Kominicki, a Stony Brook resident, joined the Long Island Press in the summer. He previously spent 15 years as publisher and editor of the weekly Long Island Business News, though his time in journalism goes back decades.

“He was a very brilliant man,” said Victoria Schneps-Yunis, president and co-publisher of Schneps Communications, which acquired the Press in April.

Schneps-Yunis said that when her company was gearing up to purchase the Press and relaunch its print edition, she “pursued him aggressively” to head the publication because of the “quality of the man” and the “quality of the work he did.”

“He was a generous person in sharing his knowledge,” Schneps-Yunis said. “He was an honest person. He would tell it straight.”

Kominicki, one of five children, grew up in Keene, New Hampshire. He served in the U.S. Army, including time in Europe, and later worked at the European edition of Stars and Stripes.

“He was a true Renaissance man,” said Kominicki’s wife of nearly 33 years, Marie. In addition to his gifts as a writer and editor, Kominicki was an outstanding chef with a love of Ukranian food, and a showman and singer who would not easily pass up an opportunity to entertain, she said. “If there was karaoke nearby, he would be right on it.”

Kominicki joined Long Island Business News in 1998 after the Dolan Co., a Minnesota-based owner of business and trade publications in the United States, purchased the weekly.

He was “creative, dynamic and forward-thinking,” said David Reich-Hale, a Newsday business reporter who was the editor of Long Island Business News during part of Kominicki’s tenure as publisher.

Scott Schoen, publisher of Long Island Business News, said, “John was a friend, colleague and mentor at LIBN, and I’m personally devastated.”

Before moving to the Island, Kominicki ran business newspapers in Oklahoma City and Fort Worth, Texas.

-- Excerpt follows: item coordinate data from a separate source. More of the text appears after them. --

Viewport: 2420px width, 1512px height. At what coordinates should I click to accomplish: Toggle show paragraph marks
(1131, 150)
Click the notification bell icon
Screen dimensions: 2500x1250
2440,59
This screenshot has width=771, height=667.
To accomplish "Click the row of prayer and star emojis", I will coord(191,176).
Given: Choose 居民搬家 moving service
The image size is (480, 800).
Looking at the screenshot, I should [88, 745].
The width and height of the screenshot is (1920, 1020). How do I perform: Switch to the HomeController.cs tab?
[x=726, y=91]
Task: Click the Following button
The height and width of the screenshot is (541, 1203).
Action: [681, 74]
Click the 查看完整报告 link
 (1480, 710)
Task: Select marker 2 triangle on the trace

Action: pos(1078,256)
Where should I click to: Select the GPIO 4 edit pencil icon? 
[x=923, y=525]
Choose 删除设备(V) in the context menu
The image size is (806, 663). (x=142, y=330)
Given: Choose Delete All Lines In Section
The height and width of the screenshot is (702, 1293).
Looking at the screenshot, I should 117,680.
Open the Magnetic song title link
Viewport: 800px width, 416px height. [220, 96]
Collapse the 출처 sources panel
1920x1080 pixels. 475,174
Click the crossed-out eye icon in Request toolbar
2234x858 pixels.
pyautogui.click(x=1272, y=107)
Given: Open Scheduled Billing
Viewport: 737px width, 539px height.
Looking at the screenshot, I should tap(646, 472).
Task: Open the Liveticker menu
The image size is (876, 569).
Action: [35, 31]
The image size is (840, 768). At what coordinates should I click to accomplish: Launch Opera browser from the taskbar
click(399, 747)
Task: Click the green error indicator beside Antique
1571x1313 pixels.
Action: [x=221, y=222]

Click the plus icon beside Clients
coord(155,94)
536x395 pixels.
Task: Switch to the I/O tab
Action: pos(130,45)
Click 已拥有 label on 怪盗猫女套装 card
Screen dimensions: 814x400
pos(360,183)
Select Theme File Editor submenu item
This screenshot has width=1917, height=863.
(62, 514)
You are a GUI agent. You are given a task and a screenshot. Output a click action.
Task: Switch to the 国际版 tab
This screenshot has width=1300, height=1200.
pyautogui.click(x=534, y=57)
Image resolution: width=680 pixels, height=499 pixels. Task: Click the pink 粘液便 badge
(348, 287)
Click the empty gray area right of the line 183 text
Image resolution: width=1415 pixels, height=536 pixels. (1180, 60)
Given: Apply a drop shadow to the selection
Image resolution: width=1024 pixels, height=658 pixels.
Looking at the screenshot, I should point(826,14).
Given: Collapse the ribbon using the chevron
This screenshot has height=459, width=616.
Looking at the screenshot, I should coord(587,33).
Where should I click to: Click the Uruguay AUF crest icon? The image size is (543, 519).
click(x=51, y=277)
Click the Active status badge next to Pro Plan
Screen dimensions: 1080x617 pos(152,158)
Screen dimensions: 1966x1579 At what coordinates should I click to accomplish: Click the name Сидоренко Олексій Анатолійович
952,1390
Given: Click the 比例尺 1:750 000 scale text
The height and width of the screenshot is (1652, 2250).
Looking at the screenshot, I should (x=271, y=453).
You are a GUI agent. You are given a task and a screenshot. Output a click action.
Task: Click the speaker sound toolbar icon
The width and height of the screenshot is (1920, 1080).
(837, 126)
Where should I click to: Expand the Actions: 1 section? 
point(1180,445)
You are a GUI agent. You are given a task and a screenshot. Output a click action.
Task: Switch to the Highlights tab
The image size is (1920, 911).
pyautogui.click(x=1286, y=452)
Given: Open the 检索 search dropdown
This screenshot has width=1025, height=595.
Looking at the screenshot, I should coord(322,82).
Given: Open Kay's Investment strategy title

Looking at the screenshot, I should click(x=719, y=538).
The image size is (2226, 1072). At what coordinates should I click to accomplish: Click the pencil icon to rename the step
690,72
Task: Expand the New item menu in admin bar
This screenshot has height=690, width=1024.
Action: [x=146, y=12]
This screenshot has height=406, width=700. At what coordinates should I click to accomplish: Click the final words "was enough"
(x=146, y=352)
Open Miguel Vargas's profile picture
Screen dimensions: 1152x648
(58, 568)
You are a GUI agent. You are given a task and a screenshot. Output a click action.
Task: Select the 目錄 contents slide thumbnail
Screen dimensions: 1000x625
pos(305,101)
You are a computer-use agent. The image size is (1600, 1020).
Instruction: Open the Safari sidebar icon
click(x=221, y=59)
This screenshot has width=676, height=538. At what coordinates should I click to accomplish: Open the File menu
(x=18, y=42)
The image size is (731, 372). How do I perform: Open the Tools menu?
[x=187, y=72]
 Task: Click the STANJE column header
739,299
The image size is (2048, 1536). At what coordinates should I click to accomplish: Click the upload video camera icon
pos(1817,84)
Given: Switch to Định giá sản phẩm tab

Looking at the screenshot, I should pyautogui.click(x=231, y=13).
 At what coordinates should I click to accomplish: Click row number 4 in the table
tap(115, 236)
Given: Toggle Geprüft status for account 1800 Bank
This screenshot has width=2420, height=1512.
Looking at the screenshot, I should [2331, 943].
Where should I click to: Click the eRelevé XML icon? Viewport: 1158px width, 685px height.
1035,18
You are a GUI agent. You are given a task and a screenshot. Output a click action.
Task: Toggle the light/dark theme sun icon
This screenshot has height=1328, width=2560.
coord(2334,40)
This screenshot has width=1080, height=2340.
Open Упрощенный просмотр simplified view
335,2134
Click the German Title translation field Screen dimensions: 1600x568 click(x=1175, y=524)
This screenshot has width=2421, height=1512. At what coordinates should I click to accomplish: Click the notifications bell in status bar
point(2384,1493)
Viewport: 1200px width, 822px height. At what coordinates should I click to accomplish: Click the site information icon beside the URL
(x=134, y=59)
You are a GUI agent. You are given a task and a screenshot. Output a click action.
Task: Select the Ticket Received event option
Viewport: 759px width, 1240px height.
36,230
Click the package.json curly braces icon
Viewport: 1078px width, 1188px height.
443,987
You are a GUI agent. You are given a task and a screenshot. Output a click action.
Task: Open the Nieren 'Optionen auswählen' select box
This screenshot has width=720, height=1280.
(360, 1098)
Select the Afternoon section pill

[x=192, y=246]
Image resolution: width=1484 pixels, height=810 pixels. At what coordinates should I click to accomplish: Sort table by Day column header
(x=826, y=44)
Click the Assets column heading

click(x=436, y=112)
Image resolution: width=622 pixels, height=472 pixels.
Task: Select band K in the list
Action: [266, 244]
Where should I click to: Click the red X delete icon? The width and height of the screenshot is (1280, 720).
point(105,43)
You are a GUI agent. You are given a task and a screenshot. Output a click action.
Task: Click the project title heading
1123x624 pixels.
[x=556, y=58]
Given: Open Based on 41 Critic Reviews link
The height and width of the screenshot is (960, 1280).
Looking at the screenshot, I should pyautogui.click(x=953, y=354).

His career also included work for The New York Times, USA Today and The Dallas Morning News.

After leaving LIBN in 2013, he founded Innovate Long Island, a website focused on the region’s startups and tech industry. The following year, Kominicki was inducted into the Press Club of Long Island’s Journalism Hall of Fame.

“He loomed large on the Long Island business landscape,” said Mark Lesko, vice president for economic development at Hofstra University. “John was first and foremost a business leader. A good friend. A visionary.”

In addition to his wife, Kominicki is survived by his daughter, Anya, his mother, Alma, sisters Stefanie Price of Florida, Michelle McLaughlin of Massachusetts and Jennifer Danly of Maryland, and a brother, Russell Johnson of Pennsylvania.

His family plans a memorial after the holidays.